La violencia extrema y desplazamiento forzado en esta zona fueron consecuencia directa de las disputas por el control del territorio y distintos modelos de gestión del mismo, pero también un mecanismo de despojo y acaparamiento de los bosques, de las tierras, de las minas, del agua, explicam abogados de la AMAP. Riqueza (aunque sea furtiva y fugaz) para unos, hambre y pérdida de autonomía para otros. A la pérdida de los bienes materiales, se suma el trauma por la violencia extrema sufrida.

“Así que imagínese nosotros –continúa Leonor– teníamos 800 hectáreas de tierras, con papeles, con todo, más aparte otras que teníamos más para el otro lado del río… ¿Si no nos hubieran desplazado, creen ustedes que nosotros íbamos a estar sufriendo hambres? Si nosotros cada vez que teníamos ganas matábamos un becerro, un puerco, un chivo. Nosotros no teníamos necesidad de que el gobierno nos ayudara. Ahorita sí tenemos necesidad y por eso venimos, porque hoy sí tenemos necesidad. Tenemos hambre, tenemos miedo. Niños chiquitos y hasta de 15 años están sin estudiar todavía, que no se pueden bajar y no quieren bajarse unos porque no saben leer.”

A pesar de que el tema del desplazamiento forzado interno está considerado en varios artículos de la Ley General de Víctimas, en la Ley 487 para Prevenir y Atender el Desplazamiento Interno en el Estado de Guerrero y, desde la reforma de abril de 2019, en el Código Penal Federal, los casos se desbordan. Todavía no está claro cómo el gobierno de Andrés Manuel López Obrador, que prometió justicia y amnistía, va a resolver este y otros casos, ni a qué esquema de justicia vayan a incluirse estas familias.

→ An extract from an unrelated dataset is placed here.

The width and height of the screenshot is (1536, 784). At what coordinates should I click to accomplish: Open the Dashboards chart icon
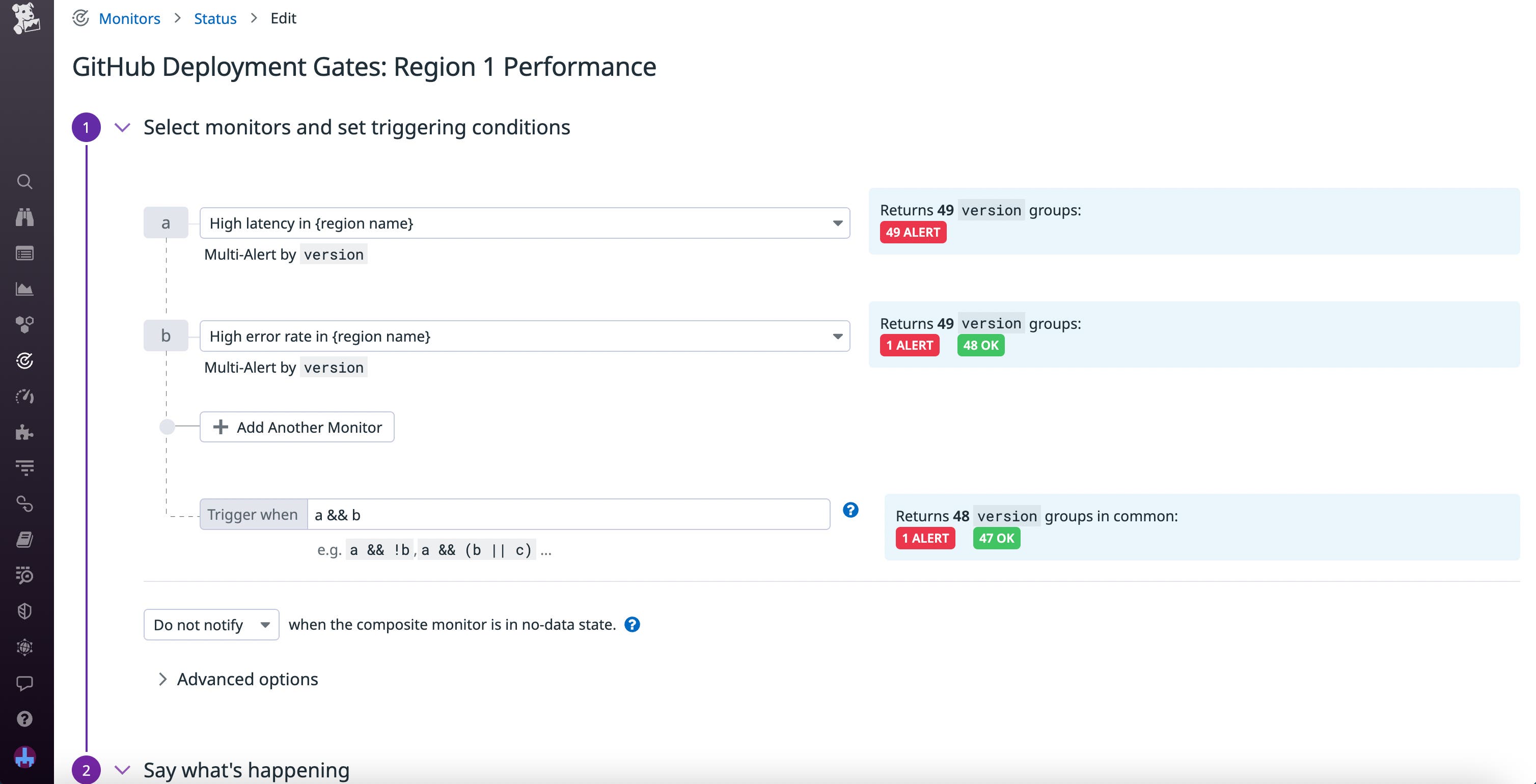pos(25,289)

Sin embargo. el pasado 29 de noviembre, en conferencia de prensa, la AMAP, anunció que se habían reunido con Alejandro Encinas Rodríguez, subsecretario de Derechos Humanos, Población y Migración, y empezaron a construir rutas de trabajo para la resolución del tema de las personas que se encuentran presas o con ordenes de aprehensión, de las personas desaparecidas forzadas y de las personas en situación de desplazamiento forzado. La atención sicológica a víctimas de violencia extrema también es un tema pendiente.